Task item: Copy the final lines exactly, starting at the one that contains "670x1449 pixels." and ending with the last line of the listing below. Pictures are not part of the copy.

★ ★ ★ ★ ★ ★ ★

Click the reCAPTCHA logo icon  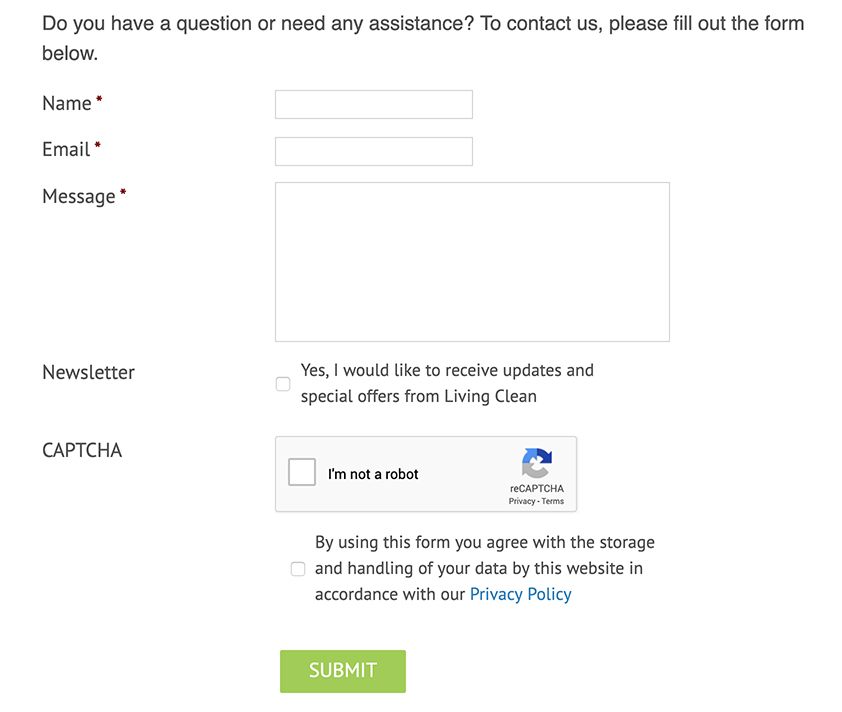pos(537,463)
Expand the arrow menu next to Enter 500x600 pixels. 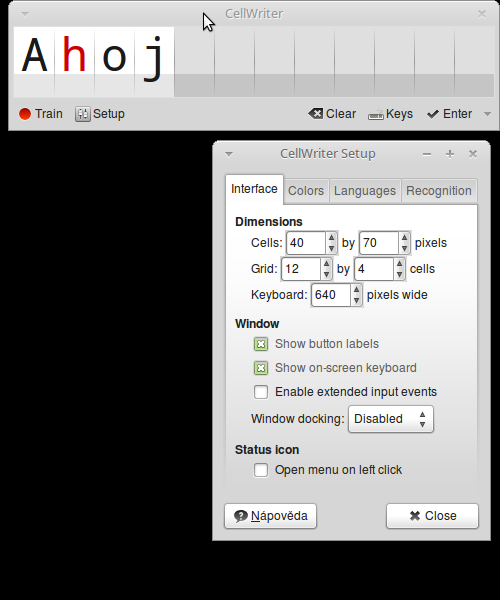click(487, 114)
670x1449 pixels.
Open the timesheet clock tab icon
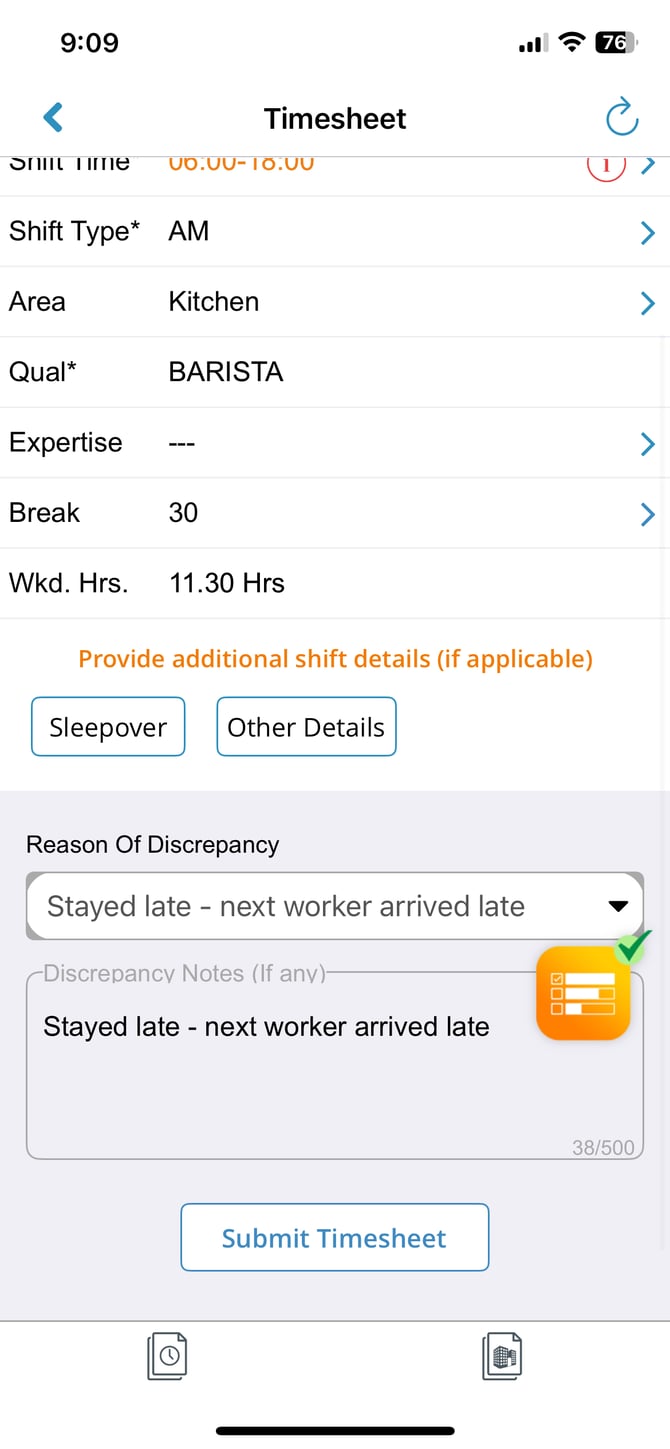167,1357
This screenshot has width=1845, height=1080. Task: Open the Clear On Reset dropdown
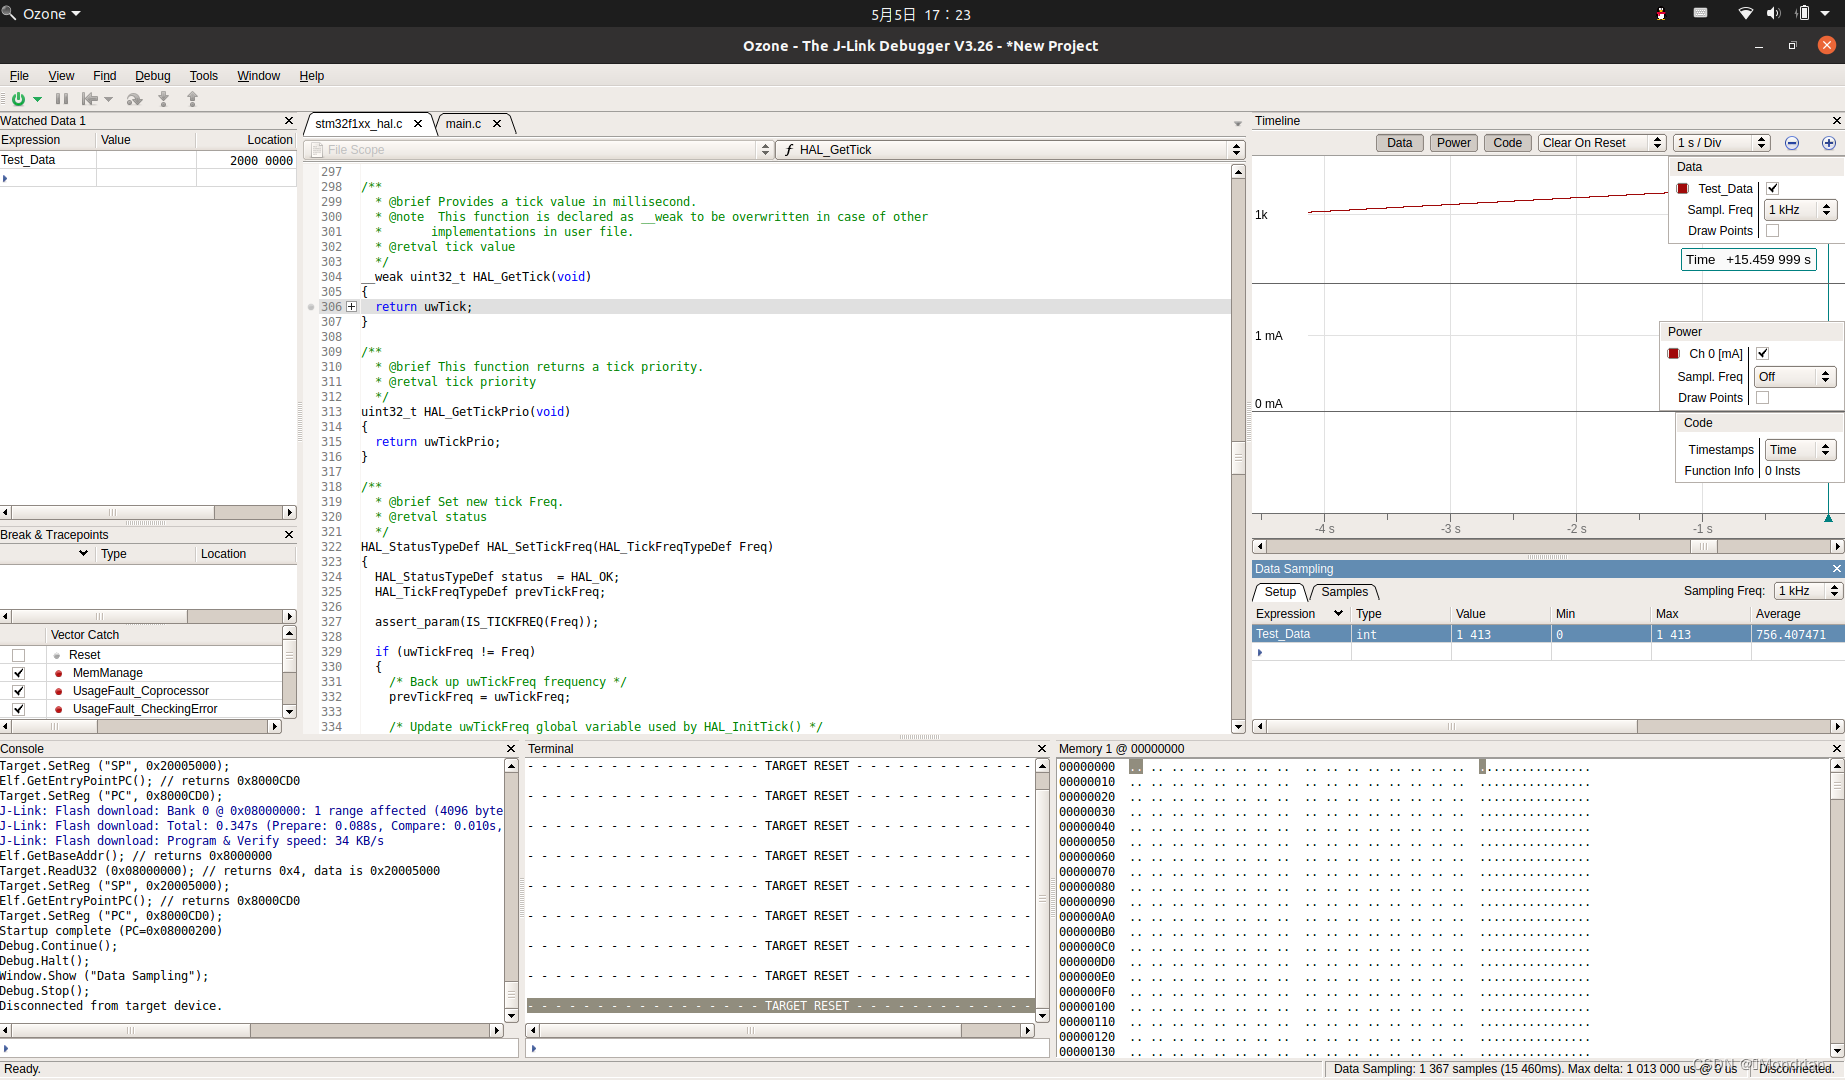tap(1601, 143)
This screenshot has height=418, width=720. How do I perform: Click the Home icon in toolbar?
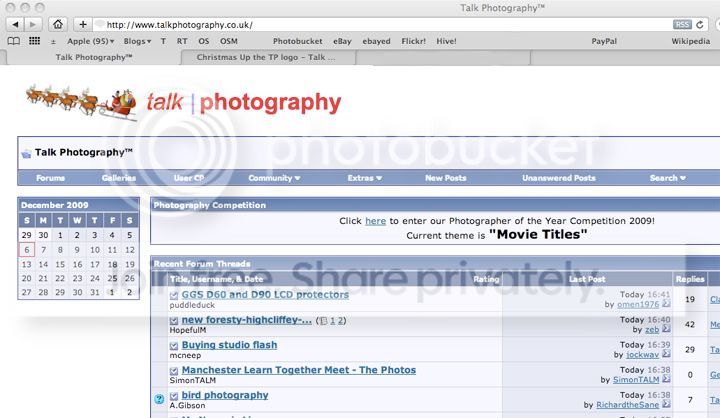click(x=59, y=24)
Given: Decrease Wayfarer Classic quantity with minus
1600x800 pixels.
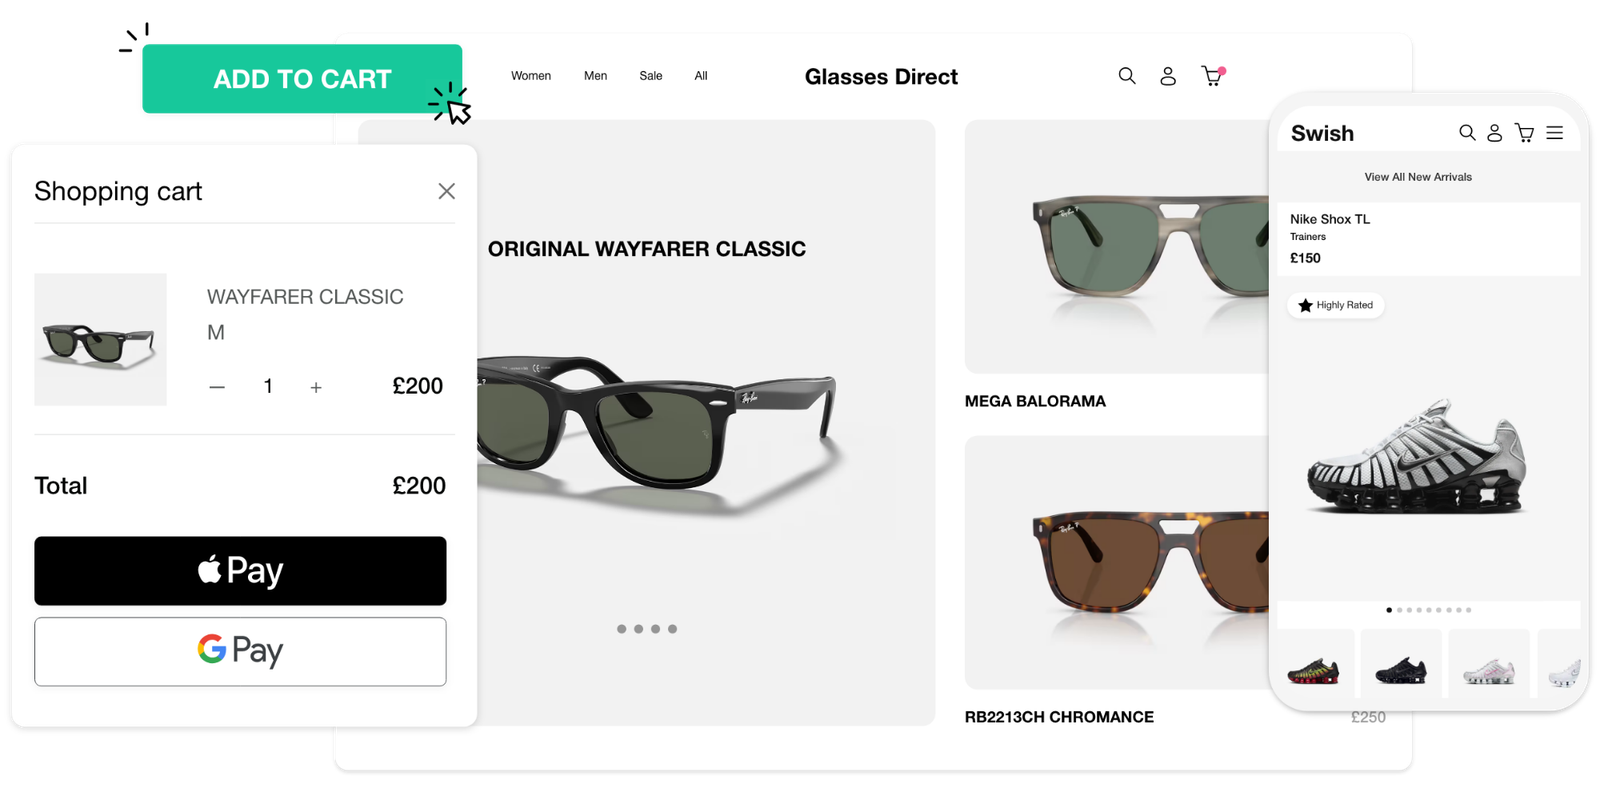Looking at the screenshot, I should [217, 387].
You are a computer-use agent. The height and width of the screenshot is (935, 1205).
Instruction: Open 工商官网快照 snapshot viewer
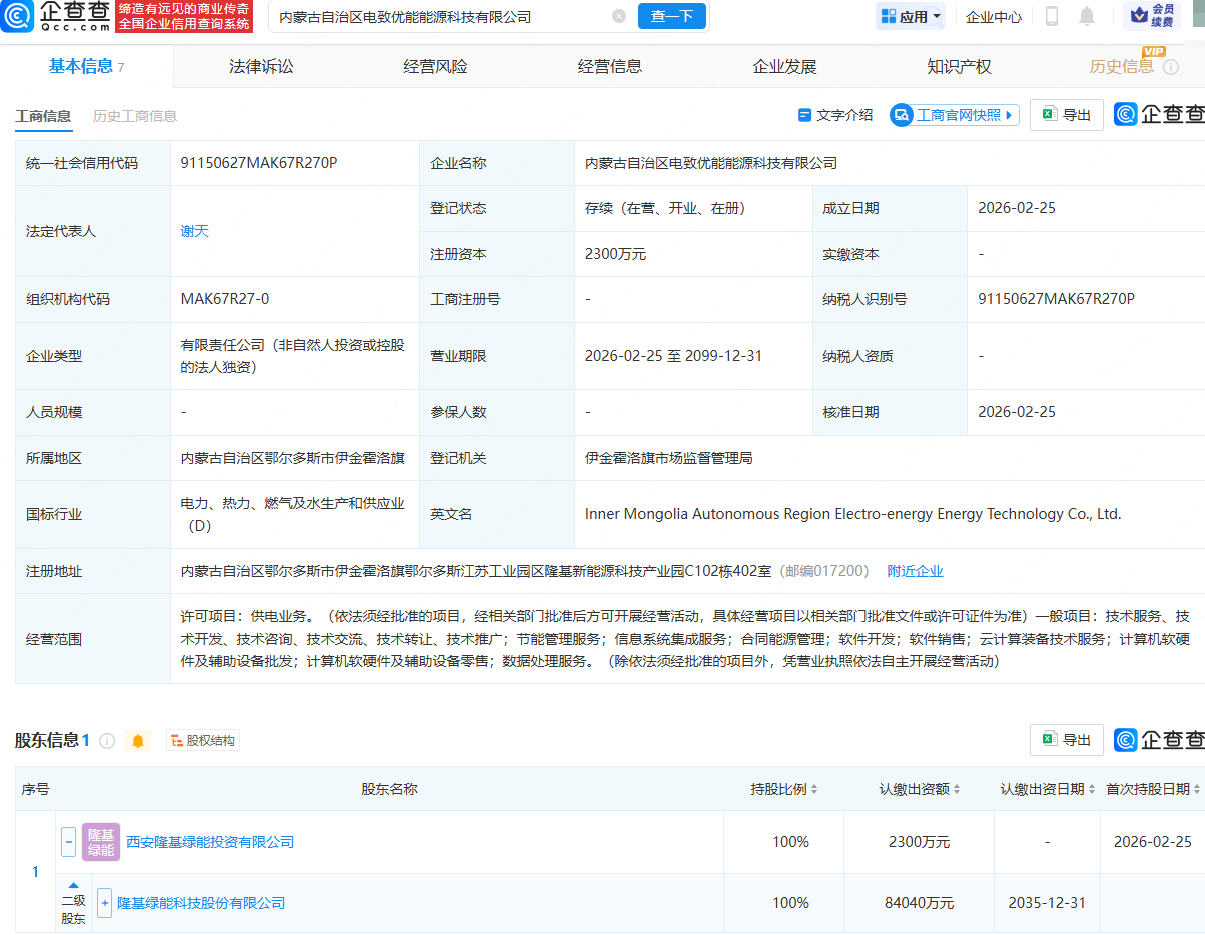(x=952, y=114)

★ ★ ★ ★ ★ ★ ★

The completed task:
670x1449 pixels.
Open the timesheet clock tab icon
167,1357
This screenshot has width=1845, height=1080. Task: Open the Clear On Reset dropdown
tap(1601, 143)
This screenshot has height=418, width=720. How do I perform: Click the Home icon in toolbar?
click(x=59, y=24)
Given: Decrease Wayfarer Classic quantity with minus
1600x800 pixels.
Looking at the screenshot, I should [217, 387].
You are a computer-use agent. The height and width of the screenshot is (935, 1205).
Instruction: Open 工商官网快照 snapshot viewer
(x=952, y=114)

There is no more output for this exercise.